### EXERCISE DIRECTIONS
What is the number of lines below that contain the string "input"? Give it and nothing else.

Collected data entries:
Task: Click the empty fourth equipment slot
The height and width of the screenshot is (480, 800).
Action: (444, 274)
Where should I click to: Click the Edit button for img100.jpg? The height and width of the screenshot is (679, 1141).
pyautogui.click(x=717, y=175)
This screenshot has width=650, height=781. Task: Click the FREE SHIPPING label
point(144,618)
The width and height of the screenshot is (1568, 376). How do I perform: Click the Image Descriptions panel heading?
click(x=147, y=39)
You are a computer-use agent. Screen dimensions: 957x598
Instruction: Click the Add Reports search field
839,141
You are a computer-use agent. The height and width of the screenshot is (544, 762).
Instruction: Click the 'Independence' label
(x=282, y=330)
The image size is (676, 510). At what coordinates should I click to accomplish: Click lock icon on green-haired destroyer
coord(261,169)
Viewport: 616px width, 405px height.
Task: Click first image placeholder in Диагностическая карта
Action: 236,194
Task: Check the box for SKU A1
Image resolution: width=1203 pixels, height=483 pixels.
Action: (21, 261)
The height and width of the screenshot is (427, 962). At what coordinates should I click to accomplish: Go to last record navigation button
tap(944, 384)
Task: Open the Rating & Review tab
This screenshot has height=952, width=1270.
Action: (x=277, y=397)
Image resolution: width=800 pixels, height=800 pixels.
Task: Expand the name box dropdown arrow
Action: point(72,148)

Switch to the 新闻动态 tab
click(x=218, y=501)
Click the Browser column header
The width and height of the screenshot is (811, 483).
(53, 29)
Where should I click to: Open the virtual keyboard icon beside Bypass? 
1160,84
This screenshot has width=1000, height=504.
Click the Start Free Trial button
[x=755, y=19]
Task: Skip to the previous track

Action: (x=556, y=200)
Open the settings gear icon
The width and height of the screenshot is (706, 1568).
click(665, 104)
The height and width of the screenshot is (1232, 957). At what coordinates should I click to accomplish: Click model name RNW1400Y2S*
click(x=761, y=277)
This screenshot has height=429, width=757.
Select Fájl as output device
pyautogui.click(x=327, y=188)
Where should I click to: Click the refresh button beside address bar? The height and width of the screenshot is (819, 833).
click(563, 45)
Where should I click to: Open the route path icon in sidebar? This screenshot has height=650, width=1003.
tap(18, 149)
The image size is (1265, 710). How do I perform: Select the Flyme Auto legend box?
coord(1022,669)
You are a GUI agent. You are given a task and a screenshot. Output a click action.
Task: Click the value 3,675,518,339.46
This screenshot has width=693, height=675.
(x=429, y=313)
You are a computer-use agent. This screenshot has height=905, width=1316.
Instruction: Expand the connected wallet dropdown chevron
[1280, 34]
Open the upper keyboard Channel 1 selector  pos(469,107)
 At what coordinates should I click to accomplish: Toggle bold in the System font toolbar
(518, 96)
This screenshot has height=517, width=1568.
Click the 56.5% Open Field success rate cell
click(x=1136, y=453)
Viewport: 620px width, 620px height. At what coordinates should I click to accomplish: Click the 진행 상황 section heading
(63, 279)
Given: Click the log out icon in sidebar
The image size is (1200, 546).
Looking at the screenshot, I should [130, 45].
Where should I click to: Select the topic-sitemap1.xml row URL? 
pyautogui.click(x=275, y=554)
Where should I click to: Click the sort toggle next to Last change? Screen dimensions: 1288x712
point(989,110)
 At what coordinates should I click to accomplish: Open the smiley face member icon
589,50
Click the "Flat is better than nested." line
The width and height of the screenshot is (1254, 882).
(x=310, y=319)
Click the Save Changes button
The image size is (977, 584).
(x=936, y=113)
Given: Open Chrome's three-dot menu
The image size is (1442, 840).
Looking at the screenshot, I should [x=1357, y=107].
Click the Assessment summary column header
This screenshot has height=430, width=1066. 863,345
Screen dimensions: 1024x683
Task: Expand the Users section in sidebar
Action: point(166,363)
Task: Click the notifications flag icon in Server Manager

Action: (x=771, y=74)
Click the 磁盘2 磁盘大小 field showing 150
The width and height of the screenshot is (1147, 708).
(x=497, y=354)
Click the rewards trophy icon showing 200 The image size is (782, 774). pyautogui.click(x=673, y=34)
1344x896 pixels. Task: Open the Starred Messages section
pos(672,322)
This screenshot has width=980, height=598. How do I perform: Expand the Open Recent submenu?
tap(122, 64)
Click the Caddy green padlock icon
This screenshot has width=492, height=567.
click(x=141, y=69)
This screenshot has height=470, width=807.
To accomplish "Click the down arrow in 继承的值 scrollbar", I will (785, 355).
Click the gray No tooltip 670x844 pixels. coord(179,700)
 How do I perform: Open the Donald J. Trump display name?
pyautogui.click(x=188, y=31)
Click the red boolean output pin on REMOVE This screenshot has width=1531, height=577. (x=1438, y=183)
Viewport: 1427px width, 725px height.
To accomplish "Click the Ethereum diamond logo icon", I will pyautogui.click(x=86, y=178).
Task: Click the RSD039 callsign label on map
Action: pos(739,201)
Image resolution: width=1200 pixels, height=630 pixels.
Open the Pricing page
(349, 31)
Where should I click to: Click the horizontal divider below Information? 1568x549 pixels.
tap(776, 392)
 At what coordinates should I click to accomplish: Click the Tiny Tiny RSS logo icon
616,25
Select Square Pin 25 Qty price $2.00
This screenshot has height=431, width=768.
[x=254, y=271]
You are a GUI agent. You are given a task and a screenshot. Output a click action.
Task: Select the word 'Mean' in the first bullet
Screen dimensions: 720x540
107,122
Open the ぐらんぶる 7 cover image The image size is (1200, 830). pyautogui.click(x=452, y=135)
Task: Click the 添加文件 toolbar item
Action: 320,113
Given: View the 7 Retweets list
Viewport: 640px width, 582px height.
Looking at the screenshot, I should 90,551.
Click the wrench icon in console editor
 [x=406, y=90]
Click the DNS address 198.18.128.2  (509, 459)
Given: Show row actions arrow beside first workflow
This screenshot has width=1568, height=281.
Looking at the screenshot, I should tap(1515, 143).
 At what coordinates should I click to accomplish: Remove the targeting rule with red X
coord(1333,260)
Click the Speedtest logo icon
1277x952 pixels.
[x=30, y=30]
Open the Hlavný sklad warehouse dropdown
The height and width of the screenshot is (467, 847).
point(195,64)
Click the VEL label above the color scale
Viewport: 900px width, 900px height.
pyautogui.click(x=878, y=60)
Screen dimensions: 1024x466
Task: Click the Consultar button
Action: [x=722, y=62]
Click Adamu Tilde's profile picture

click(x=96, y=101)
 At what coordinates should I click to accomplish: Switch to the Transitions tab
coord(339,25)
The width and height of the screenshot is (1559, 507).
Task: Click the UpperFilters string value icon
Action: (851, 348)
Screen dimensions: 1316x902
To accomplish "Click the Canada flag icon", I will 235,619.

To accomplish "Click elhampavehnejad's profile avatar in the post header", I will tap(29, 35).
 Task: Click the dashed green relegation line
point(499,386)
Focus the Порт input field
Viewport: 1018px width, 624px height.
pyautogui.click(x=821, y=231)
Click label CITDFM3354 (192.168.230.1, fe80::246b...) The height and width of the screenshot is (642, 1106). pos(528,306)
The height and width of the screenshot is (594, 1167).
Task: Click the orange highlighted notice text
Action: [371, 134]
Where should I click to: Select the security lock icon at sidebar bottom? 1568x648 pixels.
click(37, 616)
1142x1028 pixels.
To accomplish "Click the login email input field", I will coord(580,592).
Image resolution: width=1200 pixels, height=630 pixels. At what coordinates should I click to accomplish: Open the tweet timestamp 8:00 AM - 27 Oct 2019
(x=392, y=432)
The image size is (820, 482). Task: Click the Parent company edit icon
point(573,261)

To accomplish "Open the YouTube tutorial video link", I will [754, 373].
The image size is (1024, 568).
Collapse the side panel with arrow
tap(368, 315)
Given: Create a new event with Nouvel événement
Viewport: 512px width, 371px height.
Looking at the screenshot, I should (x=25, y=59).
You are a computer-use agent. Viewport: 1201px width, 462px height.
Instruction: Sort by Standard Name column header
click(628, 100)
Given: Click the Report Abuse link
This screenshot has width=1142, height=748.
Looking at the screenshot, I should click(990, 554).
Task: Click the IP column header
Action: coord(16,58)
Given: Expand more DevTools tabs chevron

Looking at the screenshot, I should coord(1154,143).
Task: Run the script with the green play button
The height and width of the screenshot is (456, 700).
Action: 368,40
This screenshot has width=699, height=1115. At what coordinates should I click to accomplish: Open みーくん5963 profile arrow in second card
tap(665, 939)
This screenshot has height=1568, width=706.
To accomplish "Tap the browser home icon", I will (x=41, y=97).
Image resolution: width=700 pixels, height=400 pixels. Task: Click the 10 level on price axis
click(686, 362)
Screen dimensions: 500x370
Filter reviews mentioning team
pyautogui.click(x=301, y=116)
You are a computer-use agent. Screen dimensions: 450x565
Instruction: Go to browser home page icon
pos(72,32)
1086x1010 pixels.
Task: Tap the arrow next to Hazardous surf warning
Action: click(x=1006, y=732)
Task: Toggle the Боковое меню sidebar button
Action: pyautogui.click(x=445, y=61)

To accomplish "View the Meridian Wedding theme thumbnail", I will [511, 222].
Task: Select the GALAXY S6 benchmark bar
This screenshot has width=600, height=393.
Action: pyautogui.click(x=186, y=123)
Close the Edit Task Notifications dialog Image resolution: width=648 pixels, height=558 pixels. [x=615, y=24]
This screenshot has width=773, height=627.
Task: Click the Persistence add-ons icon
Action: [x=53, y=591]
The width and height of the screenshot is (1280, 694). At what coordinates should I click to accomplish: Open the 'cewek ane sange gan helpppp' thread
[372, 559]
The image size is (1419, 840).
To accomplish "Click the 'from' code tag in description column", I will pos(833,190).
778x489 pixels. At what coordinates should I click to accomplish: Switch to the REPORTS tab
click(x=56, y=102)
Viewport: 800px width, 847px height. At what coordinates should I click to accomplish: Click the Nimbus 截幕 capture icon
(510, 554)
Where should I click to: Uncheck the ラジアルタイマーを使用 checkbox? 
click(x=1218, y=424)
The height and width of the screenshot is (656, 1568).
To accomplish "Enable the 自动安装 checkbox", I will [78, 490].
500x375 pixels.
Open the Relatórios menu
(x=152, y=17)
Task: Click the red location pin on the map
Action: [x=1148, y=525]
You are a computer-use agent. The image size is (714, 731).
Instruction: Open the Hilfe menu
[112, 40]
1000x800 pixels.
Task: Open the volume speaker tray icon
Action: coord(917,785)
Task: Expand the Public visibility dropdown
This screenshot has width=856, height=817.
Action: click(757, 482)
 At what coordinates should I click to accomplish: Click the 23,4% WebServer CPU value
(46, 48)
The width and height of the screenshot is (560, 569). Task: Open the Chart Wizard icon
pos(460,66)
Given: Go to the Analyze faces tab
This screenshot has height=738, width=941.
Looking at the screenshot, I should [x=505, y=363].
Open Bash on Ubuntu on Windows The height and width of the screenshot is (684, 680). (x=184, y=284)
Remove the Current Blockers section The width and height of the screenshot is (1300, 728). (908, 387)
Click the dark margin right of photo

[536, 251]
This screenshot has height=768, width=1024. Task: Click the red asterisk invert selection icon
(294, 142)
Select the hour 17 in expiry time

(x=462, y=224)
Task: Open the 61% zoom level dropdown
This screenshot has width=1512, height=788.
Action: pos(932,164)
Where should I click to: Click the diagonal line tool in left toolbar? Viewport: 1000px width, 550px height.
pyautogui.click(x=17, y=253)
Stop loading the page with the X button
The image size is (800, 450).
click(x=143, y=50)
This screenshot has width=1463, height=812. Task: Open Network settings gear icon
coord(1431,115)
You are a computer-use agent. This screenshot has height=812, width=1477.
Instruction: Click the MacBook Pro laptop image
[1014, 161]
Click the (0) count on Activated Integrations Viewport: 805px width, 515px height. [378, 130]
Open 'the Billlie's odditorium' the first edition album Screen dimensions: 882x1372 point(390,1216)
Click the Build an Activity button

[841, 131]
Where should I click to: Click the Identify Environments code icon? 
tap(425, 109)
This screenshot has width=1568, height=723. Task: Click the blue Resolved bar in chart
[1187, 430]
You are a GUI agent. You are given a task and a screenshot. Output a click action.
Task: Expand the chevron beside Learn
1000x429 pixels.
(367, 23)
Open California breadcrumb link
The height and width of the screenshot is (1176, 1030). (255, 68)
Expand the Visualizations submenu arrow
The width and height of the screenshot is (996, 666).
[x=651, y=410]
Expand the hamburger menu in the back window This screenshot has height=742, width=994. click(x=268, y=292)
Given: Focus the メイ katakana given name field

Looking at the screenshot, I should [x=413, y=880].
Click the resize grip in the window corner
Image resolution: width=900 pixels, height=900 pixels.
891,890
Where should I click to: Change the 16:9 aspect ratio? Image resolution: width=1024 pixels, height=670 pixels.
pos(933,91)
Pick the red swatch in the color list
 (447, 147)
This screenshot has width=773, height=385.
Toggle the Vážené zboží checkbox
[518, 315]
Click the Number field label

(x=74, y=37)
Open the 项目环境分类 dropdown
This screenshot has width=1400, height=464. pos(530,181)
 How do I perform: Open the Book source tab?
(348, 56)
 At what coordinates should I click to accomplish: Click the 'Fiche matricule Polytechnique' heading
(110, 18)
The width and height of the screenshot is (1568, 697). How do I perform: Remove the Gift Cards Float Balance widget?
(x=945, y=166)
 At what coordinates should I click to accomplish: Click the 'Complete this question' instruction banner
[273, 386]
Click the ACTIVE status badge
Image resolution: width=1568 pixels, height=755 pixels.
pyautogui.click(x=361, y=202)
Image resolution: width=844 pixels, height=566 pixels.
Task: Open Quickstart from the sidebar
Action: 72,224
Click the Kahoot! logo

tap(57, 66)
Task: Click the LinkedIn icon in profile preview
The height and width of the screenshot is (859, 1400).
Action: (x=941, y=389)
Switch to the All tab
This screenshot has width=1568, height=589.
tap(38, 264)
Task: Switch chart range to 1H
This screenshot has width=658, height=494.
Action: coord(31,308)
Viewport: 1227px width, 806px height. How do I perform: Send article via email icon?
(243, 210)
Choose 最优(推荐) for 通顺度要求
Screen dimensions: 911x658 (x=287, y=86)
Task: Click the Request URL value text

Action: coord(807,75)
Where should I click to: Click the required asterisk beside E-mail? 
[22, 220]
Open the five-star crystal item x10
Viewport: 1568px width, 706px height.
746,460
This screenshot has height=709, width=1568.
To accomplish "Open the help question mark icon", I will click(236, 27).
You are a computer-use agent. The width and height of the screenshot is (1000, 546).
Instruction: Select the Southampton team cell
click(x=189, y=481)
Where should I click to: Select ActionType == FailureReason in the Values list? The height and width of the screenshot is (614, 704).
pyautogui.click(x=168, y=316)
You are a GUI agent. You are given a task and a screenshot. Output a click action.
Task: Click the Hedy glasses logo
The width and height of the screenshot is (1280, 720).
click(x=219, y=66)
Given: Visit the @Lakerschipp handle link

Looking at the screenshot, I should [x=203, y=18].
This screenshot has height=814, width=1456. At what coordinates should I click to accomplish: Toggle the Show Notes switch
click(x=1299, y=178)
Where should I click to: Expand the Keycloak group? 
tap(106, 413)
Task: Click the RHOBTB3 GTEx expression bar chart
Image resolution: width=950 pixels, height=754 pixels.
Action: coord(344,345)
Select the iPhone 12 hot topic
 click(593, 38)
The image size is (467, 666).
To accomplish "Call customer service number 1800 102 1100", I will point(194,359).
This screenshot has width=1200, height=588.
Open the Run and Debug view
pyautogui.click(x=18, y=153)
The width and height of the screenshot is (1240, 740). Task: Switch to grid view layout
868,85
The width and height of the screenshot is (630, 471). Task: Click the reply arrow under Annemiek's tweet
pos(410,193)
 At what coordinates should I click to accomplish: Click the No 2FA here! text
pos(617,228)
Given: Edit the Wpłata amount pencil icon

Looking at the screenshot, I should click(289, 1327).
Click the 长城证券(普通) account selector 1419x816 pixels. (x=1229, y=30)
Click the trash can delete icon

### OUTPUT OF THE TASK
2